(Source data begins)

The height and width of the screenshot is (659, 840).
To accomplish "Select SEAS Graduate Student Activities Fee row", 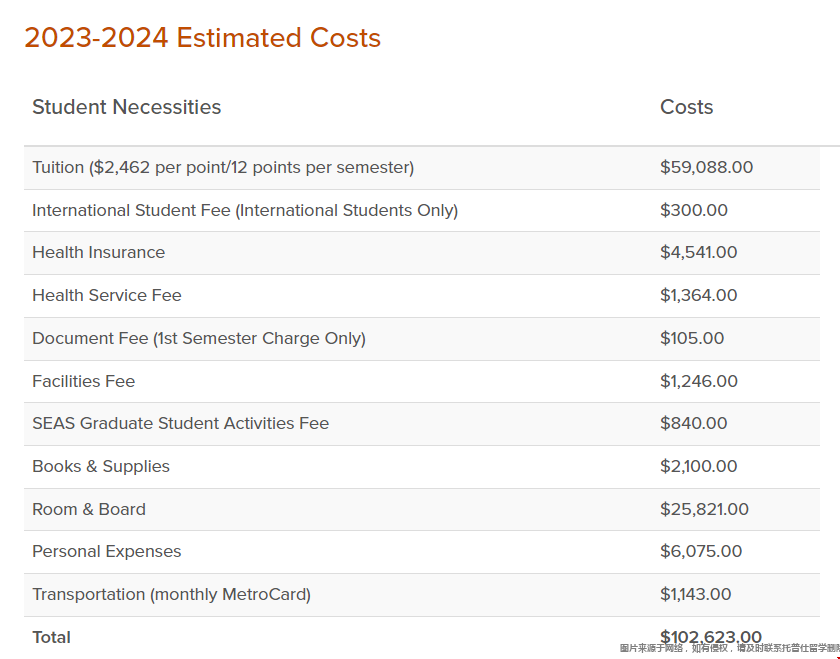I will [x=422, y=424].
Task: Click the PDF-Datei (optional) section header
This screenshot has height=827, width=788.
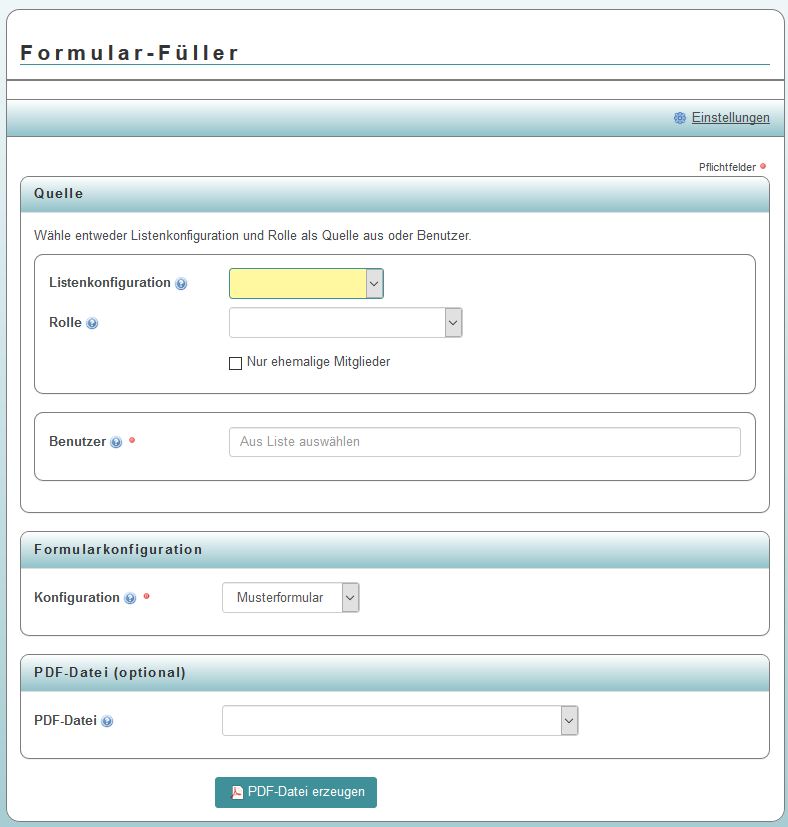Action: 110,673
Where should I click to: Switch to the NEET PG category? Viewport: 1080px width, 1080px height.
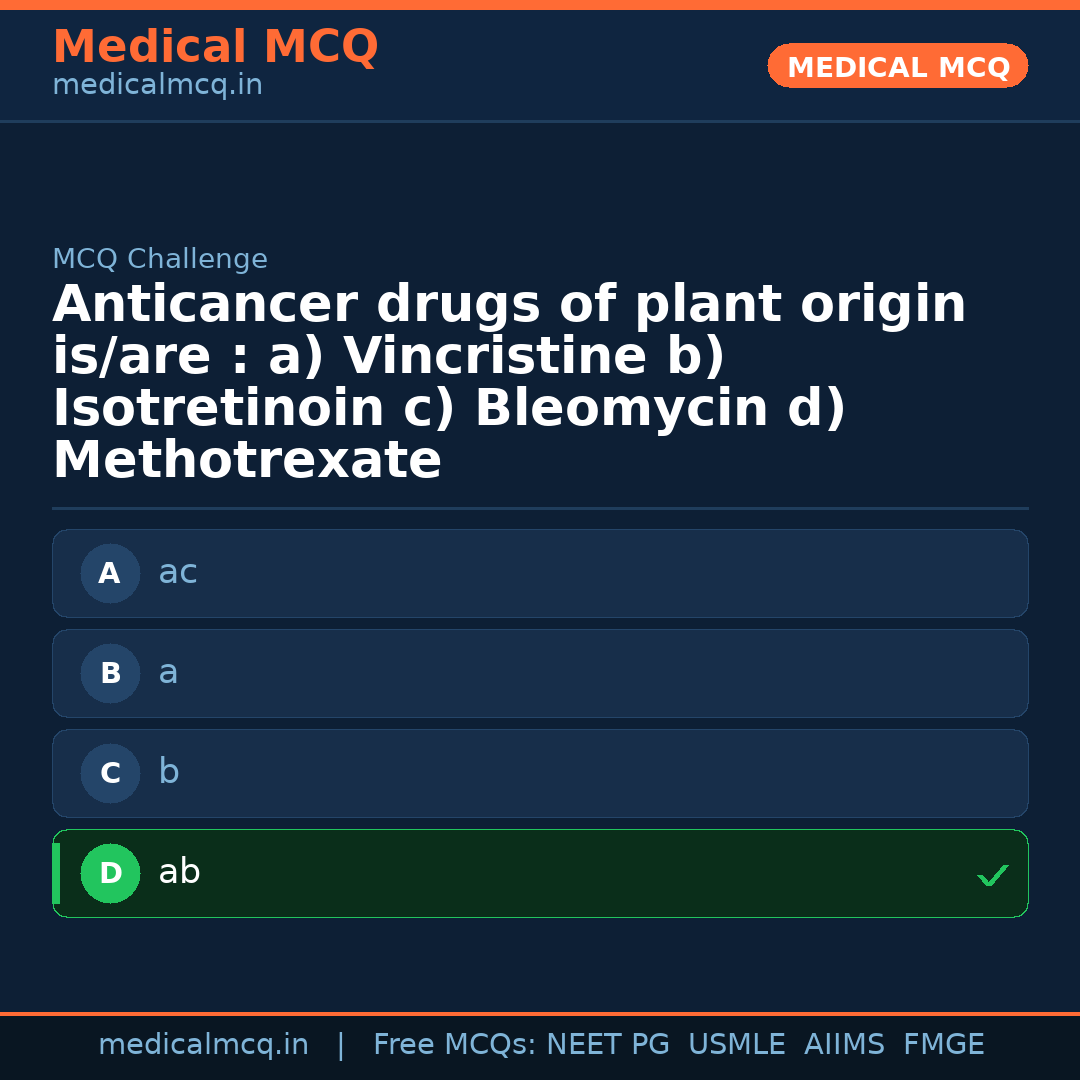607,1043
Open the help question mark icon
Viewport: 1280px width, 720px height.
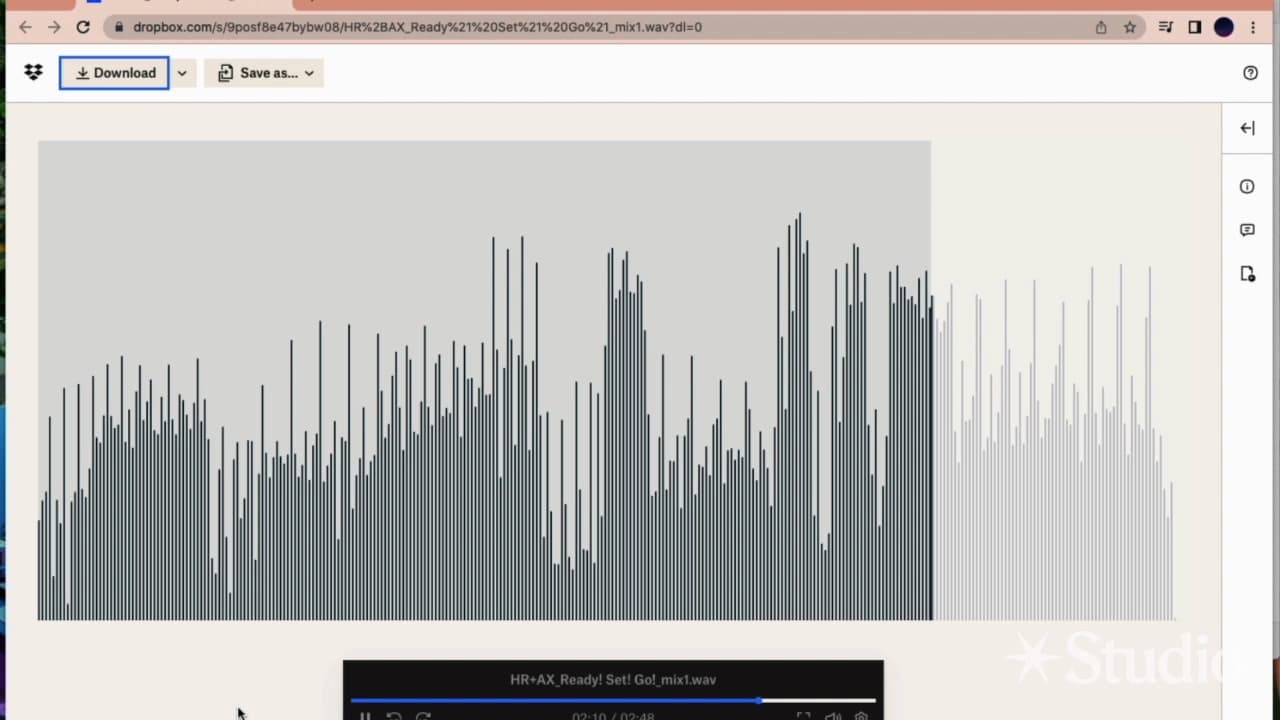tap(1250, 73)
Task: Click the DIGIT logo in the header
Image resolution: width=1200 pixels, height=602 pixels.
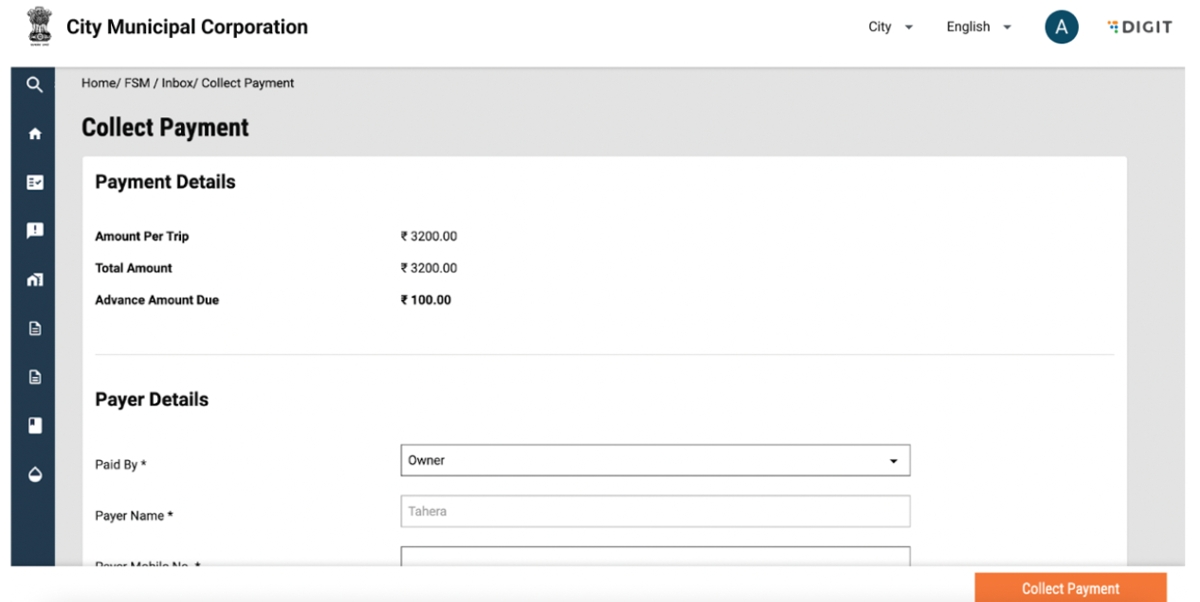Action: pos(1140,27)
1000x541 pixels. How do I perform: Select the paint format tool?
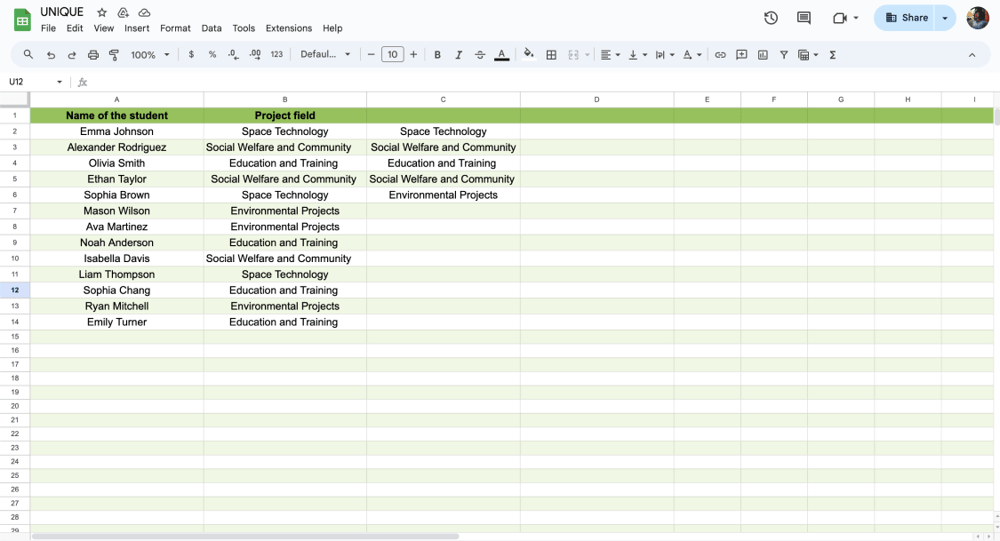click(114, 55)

(Source data ends)
(Source data begins)

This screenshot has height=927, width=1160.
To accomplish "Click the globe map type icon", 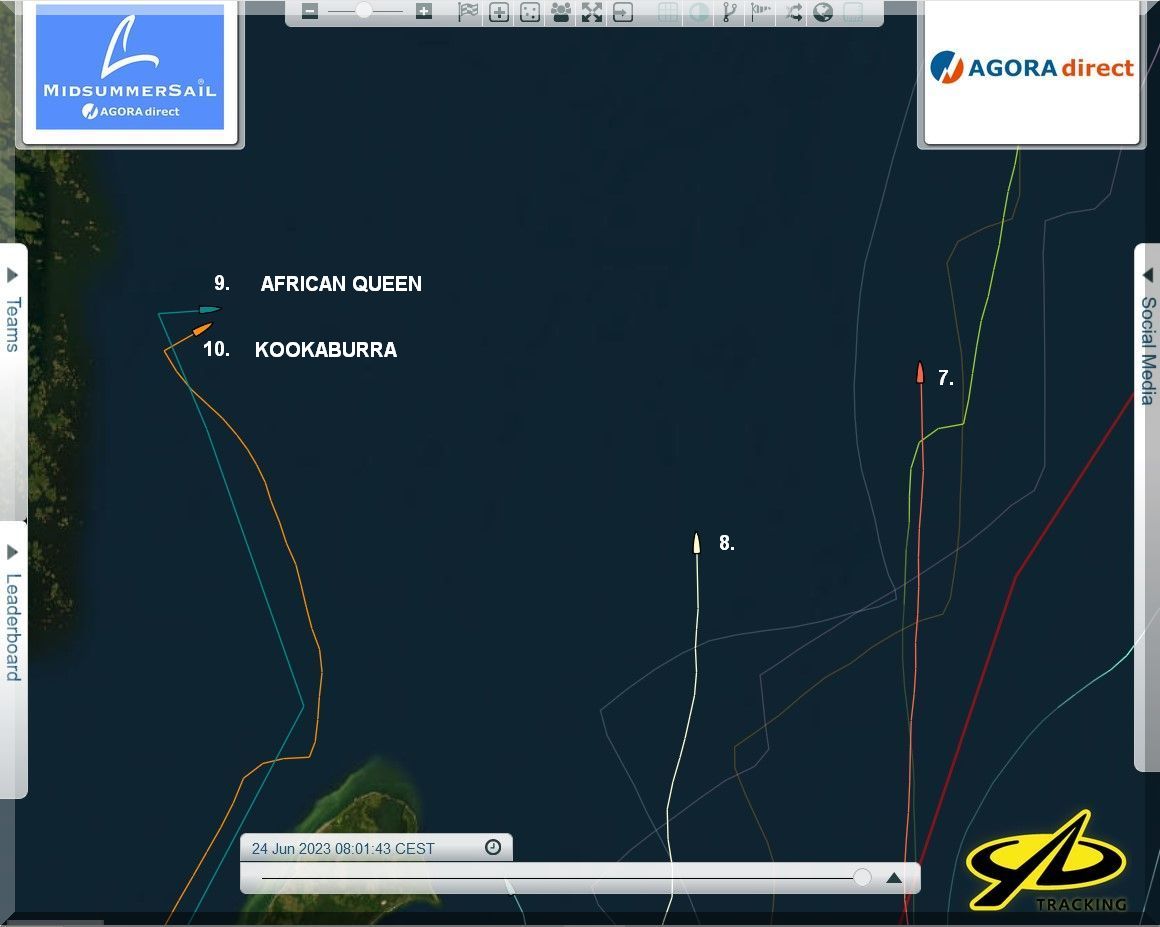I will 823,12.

(Source data ends)

How to complete this task
When a line above contains the string "header", copy that line.

Worked solution
Task: Click the PDF-Datei (optional) section header
Task: Click the DIGIT logo in the header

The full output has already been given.